Supreme Administrative Court

Judgment of 21 May 2014

Case No. 01192/13

In this Judgment, the Supreme Administrative Court reaffirms that withholding at source  made with regard to dividends distributed by a company with registered office in Portugal  to a non-resident shareholder with registered office in Spain, breaches the  European  Union principles of non discrimination, freedom of establishment and free movement of  capital, where an organisation resident in Portugal would not, under the same  circumstances, be subject to taxation for such dividend and the Double Taxation  Convention (“CDT”) does not  allow to compensate the effects of this difference in  treatment.

The Supreme Administrative Court observes that the  CDT signed by and between  Portugal and Spain does not  allow to nullify the effects of the difference in treatment  identified in the case described above, since the mechanism provided for in the  CDT is  dependent, among other factors, on the income in question being included in the taxable  basis in Spain, which did not happen in this case.
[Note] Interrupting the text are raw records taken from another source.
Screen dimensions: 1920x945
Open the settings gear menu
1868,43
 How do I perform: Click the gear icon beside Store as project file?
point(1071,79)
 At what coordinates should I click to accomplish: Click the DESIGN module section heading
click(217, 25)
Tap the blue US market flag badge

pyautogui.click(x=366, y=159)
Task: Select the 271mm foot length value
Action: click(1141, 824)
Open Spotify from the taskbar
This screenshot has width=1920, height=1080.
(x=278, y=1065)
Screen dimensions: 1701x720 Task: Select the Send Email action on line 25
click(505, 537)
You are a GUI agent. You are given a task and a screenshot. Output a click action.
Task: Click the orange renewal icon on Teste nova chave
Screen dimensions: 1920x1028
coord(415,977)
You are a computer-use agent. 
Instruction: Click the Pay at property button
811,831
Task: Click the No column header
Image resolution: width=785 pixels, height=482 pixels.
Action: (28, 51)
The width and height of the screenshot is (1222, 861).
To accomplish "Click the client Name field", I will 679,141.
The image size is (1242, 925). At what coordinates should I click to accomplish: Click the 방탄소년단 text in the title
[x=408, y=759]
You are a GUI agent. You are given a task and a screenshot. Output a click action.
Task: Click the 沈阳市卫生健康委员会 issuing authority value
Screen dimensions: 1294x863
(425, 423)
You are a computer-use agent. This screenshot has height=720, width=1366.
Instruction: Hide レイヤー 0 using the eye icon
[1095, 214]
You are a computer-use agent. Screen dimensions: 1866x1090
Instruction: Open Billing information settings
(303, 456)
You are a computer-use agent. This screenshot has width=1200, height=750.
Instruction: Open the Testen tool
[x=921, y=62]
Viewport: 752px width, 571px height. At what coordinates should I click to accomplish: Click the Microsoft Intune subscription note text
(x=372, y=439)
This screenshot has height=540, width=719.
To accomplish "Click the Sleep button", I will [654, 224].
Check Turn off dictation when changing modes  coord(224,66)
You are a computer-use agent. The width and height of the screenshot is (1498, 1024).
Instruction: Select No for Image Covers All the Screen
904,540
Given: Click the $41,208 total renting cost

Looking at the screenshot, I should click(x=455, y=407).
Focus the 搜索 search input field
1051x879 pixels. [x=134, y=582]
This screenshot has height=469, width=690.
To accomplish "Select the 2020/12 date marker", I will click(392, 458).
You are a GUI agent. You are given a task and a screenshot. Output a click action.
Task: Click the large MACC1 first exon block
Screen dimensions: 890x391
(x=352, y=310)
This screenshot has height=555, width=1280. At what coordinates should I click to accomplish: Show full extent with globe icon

South Central Administrative Court

Judgment of 15 May 2014

Case No. 07625/14

In this Judgment, the South Central Administrative Court states that the existence of  credit movements in the bank accounts of a personal income  tax taxpayer, which  represent amounts higher than the income declared to the Tax and Customs Authority, justifies the assessment of the taxable income through indirect methods, in accordance  with Article 88(d) of the General Tax Law.

The South Central Administrative Court further decided that the claim made by the  taxpayer that those amounts in cash came from gains through casino and internet  games, only evidenced by three cheques and by the proof that the taxpayer had been a  casino and poker player for several years,  is not enough to prove the origin of the  transactions underlying said bank movements, not even to give rise to a founded doubt  in favour of the taxpayer.

Administrative and Tax Arbitration Centre

Arbitration Decision of 14 February 2014

Case No. 170/2013-T

In the Arbitration  Decision referred to above, the Arbitration Court reaffirms the  approach previously expressed that Article 3(1) of the  Código do Imposto Único de  Circulação (“IUC”) (Single Road Tax Code) establishes a rebuttable presumption with  regard to the taxpayer of this tax.

The Arbitration Court emphasises that the  ratio legis of this provision is the taxation of  the actual owners-users of the vehicles and that the transfer of ownership can be relied  on against the Tax and Customs Authority, even if the same has not been registered with  the Car Registration Office.

The Arbitration  Decision therefore concludes that the person registered as owner of a  vehicle in the Registry and who, for that reason, was considered to be subject to Single  Road Tax Code by the  Tax and Customs Authority, is entitled to provide evidence  showing that the owner of the vehicle is another person and that, for that reason, he is  not subject to Single Road Tax, and that the tax assessment made is illegal.